Why did Kanu Sanyal, the very first Naxalite, take his own life? Ill health? Despair? Or was he making a final statement? The most profound of all.
Sandipan Deb Sandipan Deb | 24 Mar, 2010
Why did Kanu Sanyal, the very first Naxalite, take his own life? Ill health? Despair? Or was he making a final statement?
Is it just a coincidence that Kanu Sanyal committed suicide on the date that Bhagat Singh was executed? We will never know. He did not leave a suicide note.

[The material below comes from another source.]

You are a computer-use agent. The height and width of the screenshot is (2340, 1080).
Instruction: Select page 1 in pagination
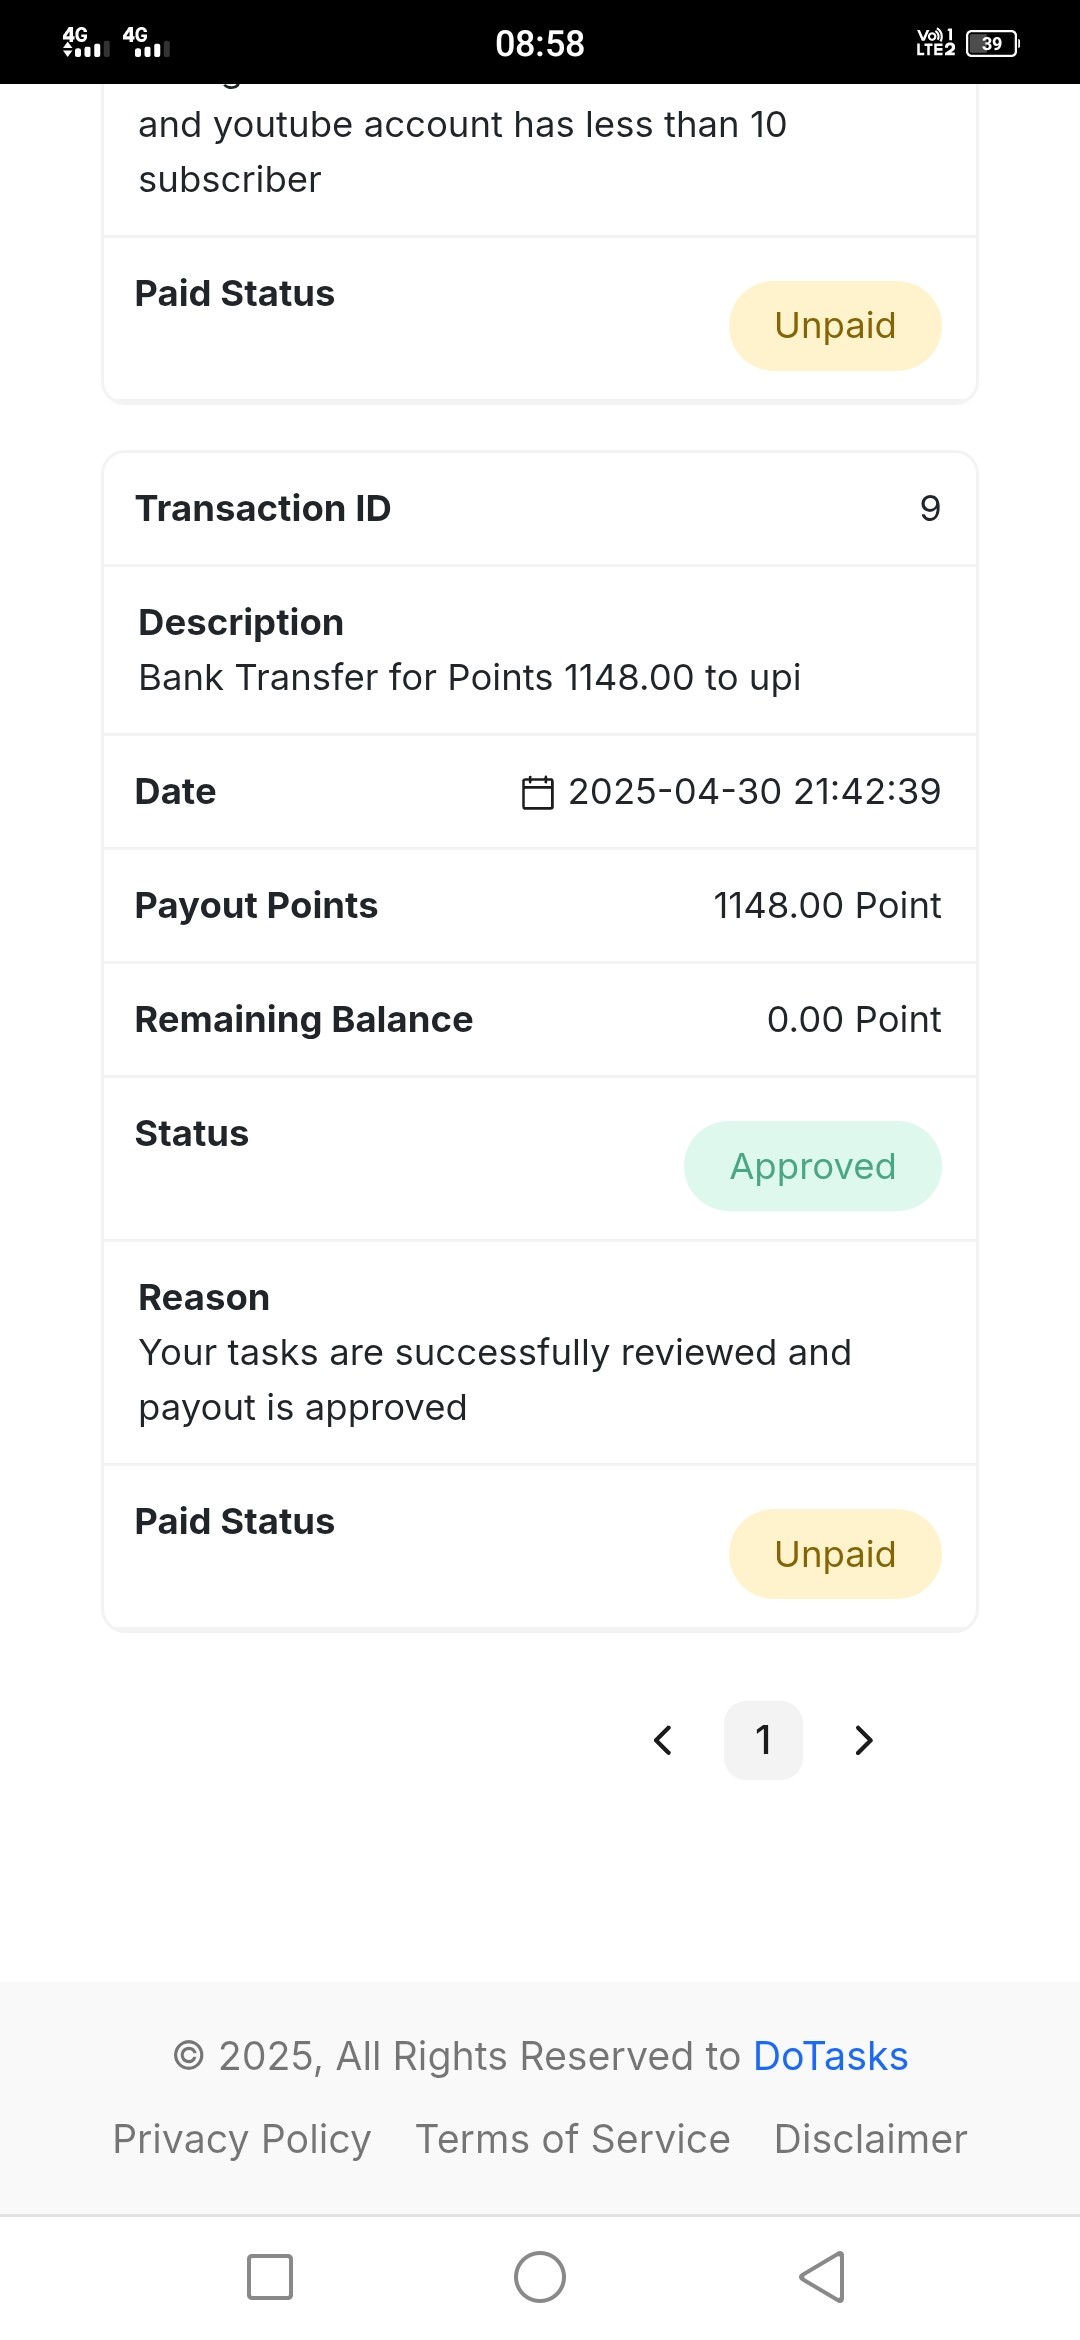(763, 1740)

Kanu Sanyal, along with Charu Majumdar, founded the Naxalite movement in the 1960s. In 1967, he led the armed peasants’ movement in Naxalbari in north Bengal. He was literally the first Naxalite. I met him in 2001 at his austere home outside Naxalbari, and I can honestly say I have never met a more courteous and simple man. What impressed me most was his ability to examine and reconsider decisions and beliefs, even admit mistakes. “The peasants’ uprising was a true armed mass struggle,” he told me. “But after that, the whole movement took a terroristic path. It was like we were building a small earthen hut, and we just kicked it back to dust again.”
On 18 March 1967, Naxalbari’s Peasants’ Council announced it was ready for armed revolt to redistribute all land controlled by landlords, and end centuries of barbarous exploitation. On 23 May, sharecropper Bigul Kisan entered a patch of land with his plough and ox and was beaten up. The next day, Inspector Sonam Wangdi led in a police posse. He died in a rain of arrows.
The day after, there was a peasant meeting; 11 people died in police firing, including seven women and two children. But by this time, the dream of a Maoist revolution of peasants and workers had spread far beyond this one hamlet. An anonymous poet wrote on the walls of Calcutta: ‘Amar bari, tomar bari/ Naxalbari Naxalbari’ (My home, Naxalbari/ Your home, Naxalbari), and the violent movement sweeping Bengal had acquired a name.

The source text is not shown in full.